PROBLEM TO SOLVE:
Please return every line below that contains the string "Viewport".

--------------------------------------------------

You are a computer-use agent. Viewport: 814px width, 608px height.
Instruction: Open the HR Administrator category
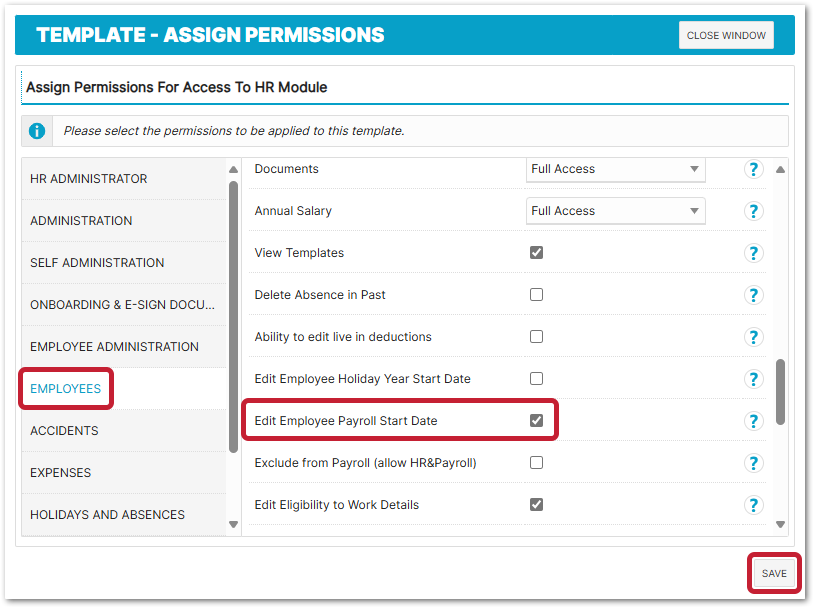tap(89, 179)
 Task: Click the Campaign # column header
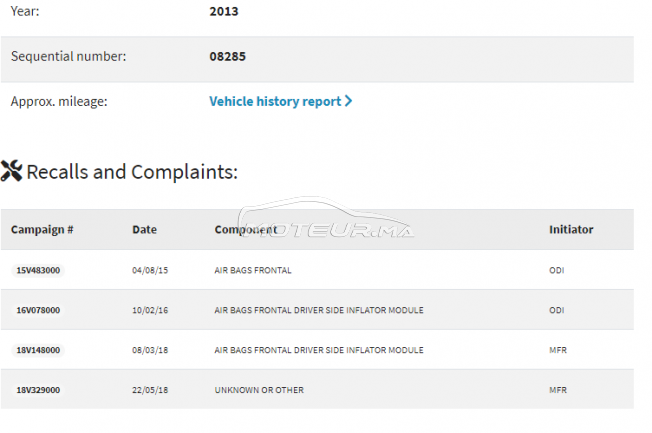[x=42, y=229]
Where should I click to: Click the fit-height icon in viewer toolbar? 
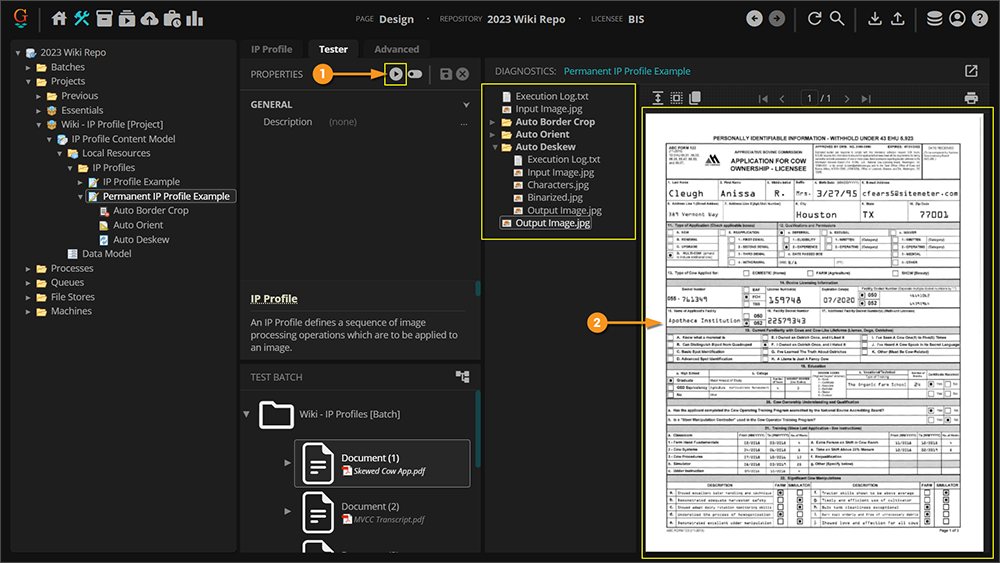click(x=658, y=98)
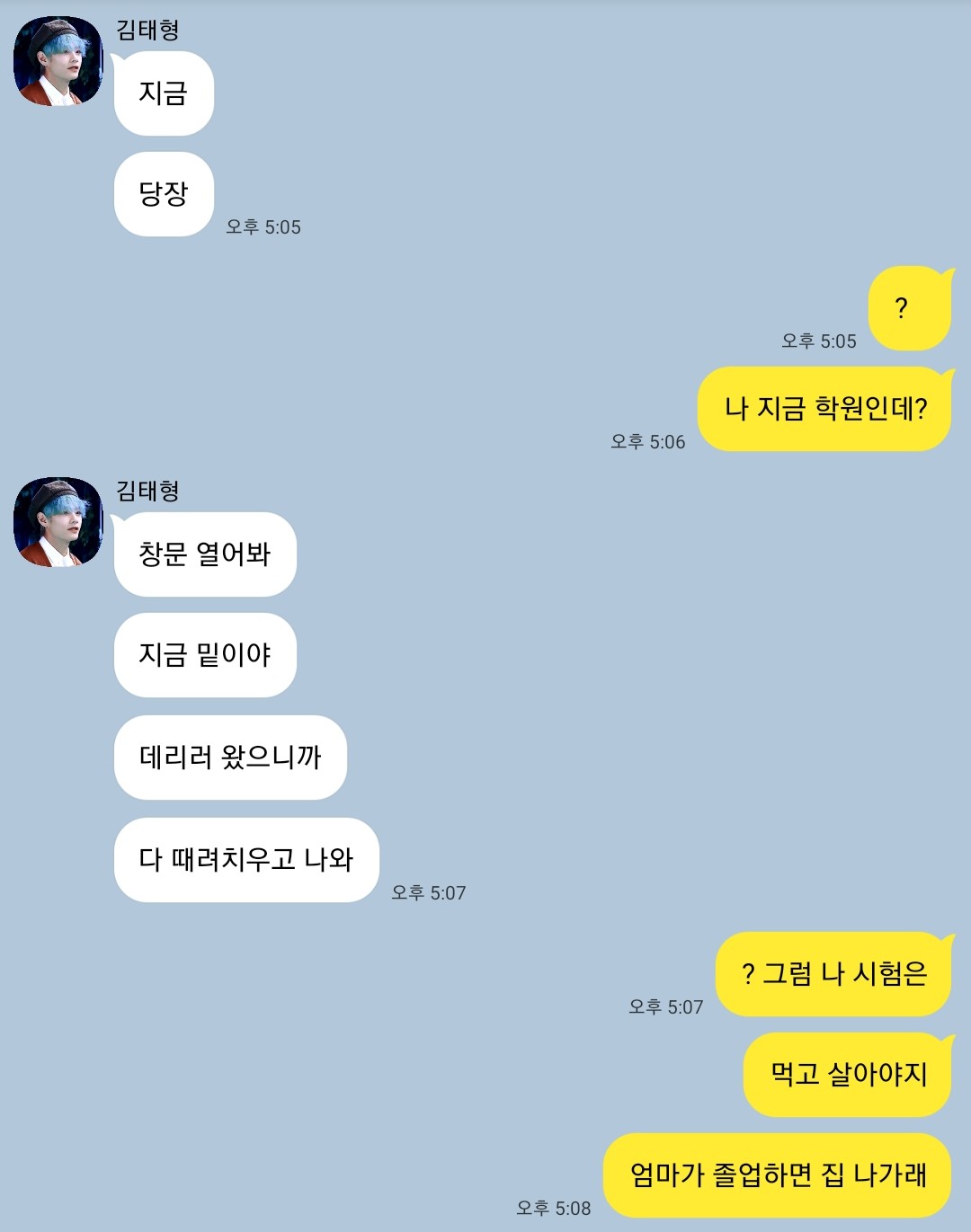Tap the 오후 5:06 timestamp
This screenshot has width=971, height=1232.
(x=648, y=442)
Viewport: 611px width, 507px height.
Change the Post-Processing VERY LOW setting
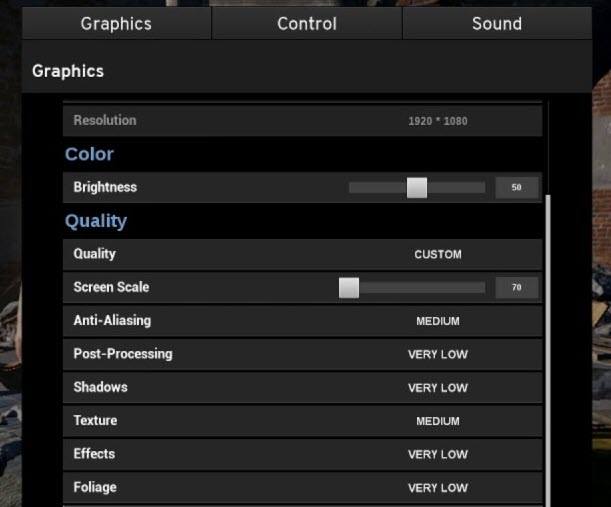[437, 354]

--------------------------------------------------

WRITTEN RESPONSE:
You are a computer-use agent. Viewport: 814px width, 608px height.
Viewport: 611px width, 507px height.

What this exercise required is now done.